By: William R. Skinner

The reduced rate of tax on GILTI and overall reduction in the U.S. corporate tax rate has left more U.S.-based multinational companies in an excess foreign tax credit position, often due to an allocation and apportionment of interest expense under Code Sec. 861 to the GILTI basket. For a U.S. taxpayer that suffers from a loss of foreign tax credits due to allocation and apportionment of interest expense, the taxpayer might consider various means of having the CFCs bear a portion of the interest expense, either through locating third-party borrowing at the CFC level, or more commonly by having the U.S. Parent advance or “push down” the debt to the CFC level through an intercompany loan.

From a Code Sec. 904 perspective, a debt push down might secure two benefits. First, the interest expense at the CFC level may reduce foreign taxes that would be otherwise be subject to the Code Sec. 904 limitation. Second, the additional foreign source interest income generated on the intercompany loan might increase the U.S. Parent’s total foreign source income. Code Sec. 904(d) generally will provide for foreign source general basket treatment for the U.S. Parent’s interest income on a loan to a related CFC. This additional, presumably low-taxed foreign source income could offset the excess foreign tax credits on the CFC’s remaining earnings.

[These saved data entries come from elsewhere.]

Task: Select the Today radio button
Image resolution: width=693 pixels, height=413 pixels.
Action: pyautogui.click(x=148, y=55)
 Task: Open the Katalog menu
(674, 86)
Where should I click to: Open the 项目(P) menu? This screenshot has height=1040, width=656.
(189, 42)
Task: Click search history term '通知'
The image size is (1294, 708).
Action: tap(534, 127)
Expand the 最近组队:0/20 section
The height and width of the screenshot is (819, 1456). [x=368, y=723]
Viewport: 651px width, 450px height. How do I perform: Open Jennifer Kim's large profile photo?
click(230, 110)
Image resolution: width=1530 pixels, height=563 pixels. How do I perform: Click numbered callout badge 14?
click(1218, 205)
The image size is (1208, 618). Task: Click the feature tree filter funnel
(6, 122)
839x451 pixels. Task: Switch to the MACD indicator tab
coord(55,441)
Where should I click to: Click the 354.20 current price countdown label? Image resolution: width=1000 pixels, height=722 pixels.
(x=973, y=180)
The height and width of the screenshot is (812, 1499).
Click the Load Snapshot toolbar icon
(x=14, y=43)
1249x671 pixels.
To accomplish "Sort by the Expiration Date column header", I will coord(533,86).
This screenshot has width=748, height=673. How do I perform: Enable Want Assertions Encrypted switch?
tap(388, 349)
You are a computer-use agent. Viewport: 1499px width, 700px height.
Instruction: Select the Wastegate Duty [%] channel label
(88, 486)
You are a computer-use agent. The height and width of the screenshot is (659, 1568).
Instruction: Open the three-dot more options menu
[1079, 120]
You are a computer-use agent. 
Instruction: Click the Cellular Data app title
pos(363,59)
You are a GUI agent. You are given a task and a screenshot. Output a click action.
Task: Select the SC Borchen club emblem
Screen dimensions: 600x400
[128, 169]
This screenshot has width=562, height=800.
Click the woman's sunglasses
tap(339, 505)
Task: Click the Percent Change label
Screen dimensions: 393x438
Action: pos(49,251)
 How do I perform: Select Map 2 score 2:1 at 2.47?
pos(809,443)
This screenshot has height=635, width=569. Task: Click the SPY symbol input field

As with most other areas of international planning, the 2017 Tax changes the fundamentals here. With GILTI in place, the U.S. Parent will not increase its foreign source income through an intercompany loan, but rather “re-basket” the income from GILTI to the general basket. Whether this effect is favorable or not will depend on the taxpayer’s facts and circumstances, but in many cases, will be unfavorable. However, as discussed below, a push down of debt through a CFC finance co remains viable from a U.S. tax perspective and would allow for cross-crediting the interest income on the loan against the foreign taxes on CFC operations in the GILTI basket.